個別表示

TOKYO!という映画

TOKYO!
とある休日。妻がエステに行っている間時間を潰さなくてはならず、マニアックそうな映画を観に行くことにしました。でWebをさまよっていたところ、ちょうどマイナーで面白そうな映画が公開されていました。「TOKYO!」というオムニバス映画で、監督はフランス人だったり韓国人だったりするんですが、舞台と役者は日本人が多いという作品です。レオス・カラックスとかは結構有名な監督だった気がするんですが、観に行く頃には東京だとほぼ短館上映みたいな状態になっており、公開終了直前に渋谷のシネマライズという小さい映画館で観てきました。一応公式サイトはここ

オムニバス映画なので以下の3つの小さなお話で構成されています。
「インテリアデザイン」
映画監督を目指して上京してきた男(加瀬亮)とその彼女(藤谷文子)が、東京の友人(伊藤歩)の家に寝泊りしながら東京で生活をしていこうとするお話。
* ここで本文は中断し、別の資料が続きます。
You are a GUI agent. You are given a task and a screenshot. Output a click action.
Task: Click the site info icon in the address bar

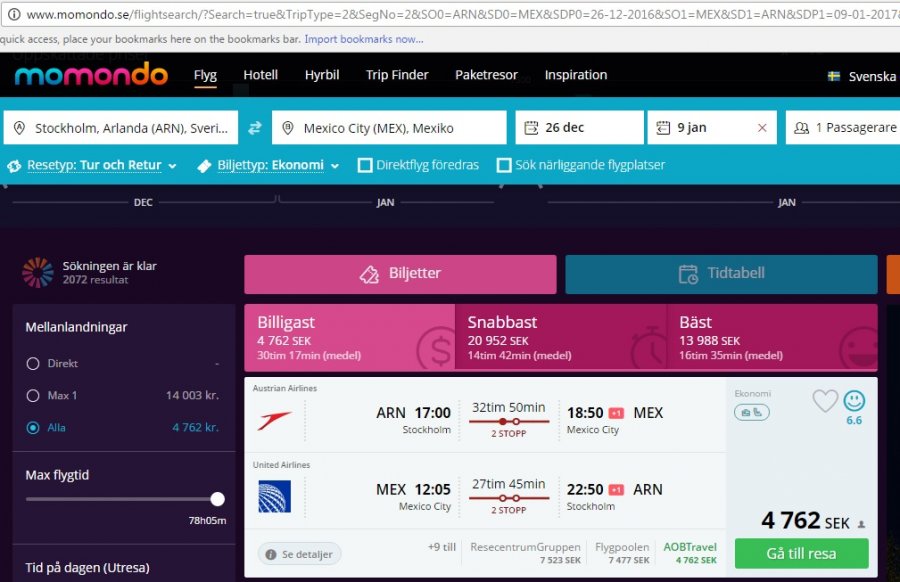(x=13, y=15)
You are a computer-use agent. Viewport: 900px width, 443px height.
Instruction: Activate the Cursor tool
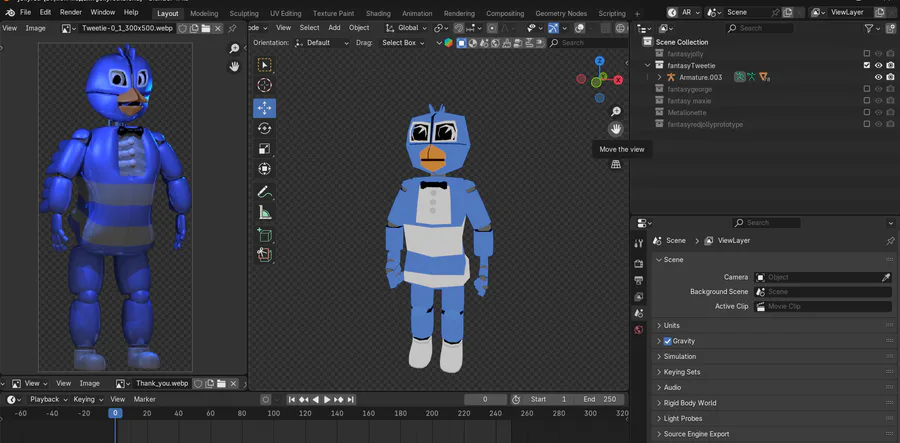265,86
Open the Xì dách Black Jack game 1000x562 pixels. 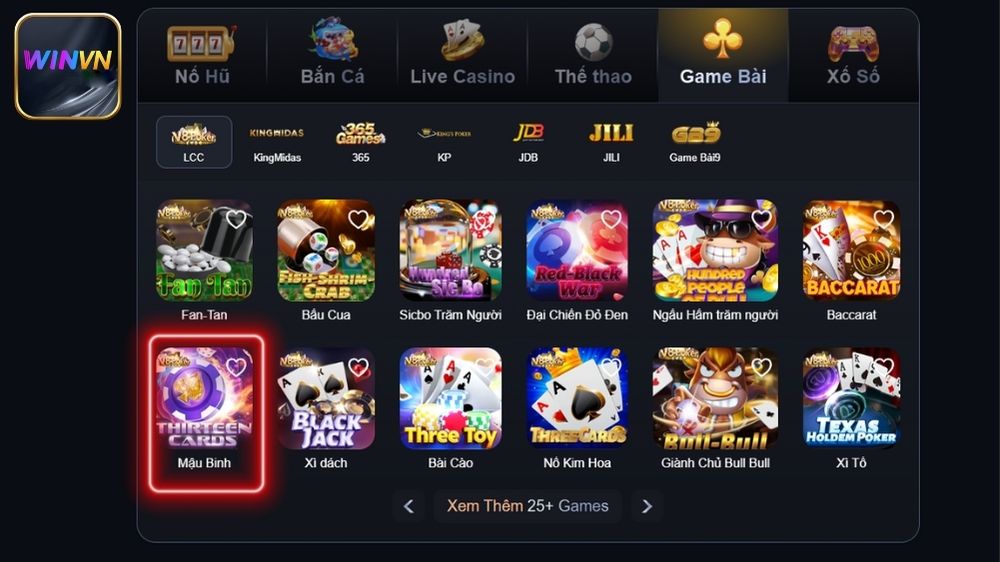pyautogui.click(x=326, y=398)
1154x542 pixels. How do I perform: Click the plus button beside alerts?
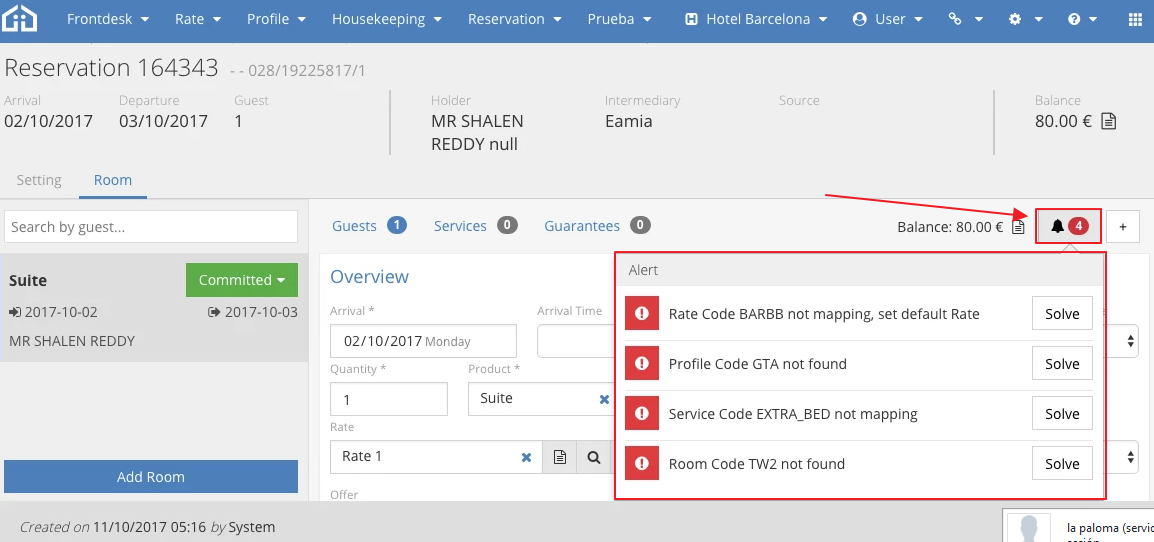[x=1122, y=227]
世慣れない若者のコミカルなお話だと思って観ていると、途中からちょっとメルヘンな展開になっていきます。ミュージックビデオを手がけている監督と言うことですが、加瀬亮と彼女の掛け合いとか伊藤歩とその彼氏(妻夫木聡)の話を見ているとごく普通に日本のマイナー映画みたいな印象でした。公式サイトのプロダクションノートを信じるならば、ミシェルゴンドリーは編集であって、実際の演出は出演者たちのアドリブで持っているようなのでそんな印象を受けたのかもしれません。

「メルド」
緑色のスーツ?を着た奇妙な言葉を喋る怪人メルドが、突如都心に現れ人のタバコを取ったり手榴弾をばら撒いたりするというお話。緑の怪人はぶっ飛んでましたがストーリー自体はそれほど奇抜ではなく、メルドを崇める人が出てきたりメルドグッズが売れたりする展開は、昔深夜番組で見たような印象でした。そう言えばメルド君の話す(ポポスってよく言う)言葉と前歯やほっぺたを叩く仕草って、どっかで見たことあるんですよね。どうしても思い出せないんですが、元になった作品でもあるんでしょうか…。
それともう一つ気になったのは、メルド君が捕まってしまうシーンで思いっきりお○ん○ん出てました。これって日本の映画館で上映して良い内容なんでしょうか?。海外の映画をWebで観たりすることはあるのであんまり違和感はないんですが、さすがにおち○ち○丸出しは初めてでした。DVD化が心配です。

「シェイキング東京」
これは最も不条理なお話でした。いわばセカイ系みたいな感じでした。
10年間引きこもりを続けた男(香川照之)の前に、電源ボタンのついたピザ配達の女の子(青井優)が現れます。この女の子が引きこもりになったということを聞き、男は彼女に会いに行くため10年ぶりに外出を試みます。と、実は日本は引きこもりだらけになっており、謎の地震は頻発するわピザの宅配もロボットがするようになっていたりとかするわけです。設定だけみると短編SFみたいな感じですが、蒼井優の存在が主で世界設定に関しての回答が全くでないところがもう完璧にセカイ系です。韓国の監督さんのようですが、日本の漫画文化の影響受けまくりな感じでしたね。

いずれも敢えて映画館に観に行かなくてはならないような作品ではありませんでしたが、自分的には結構楽しめました。たまにはこういう脱力な映画を観るのも面白いもんです。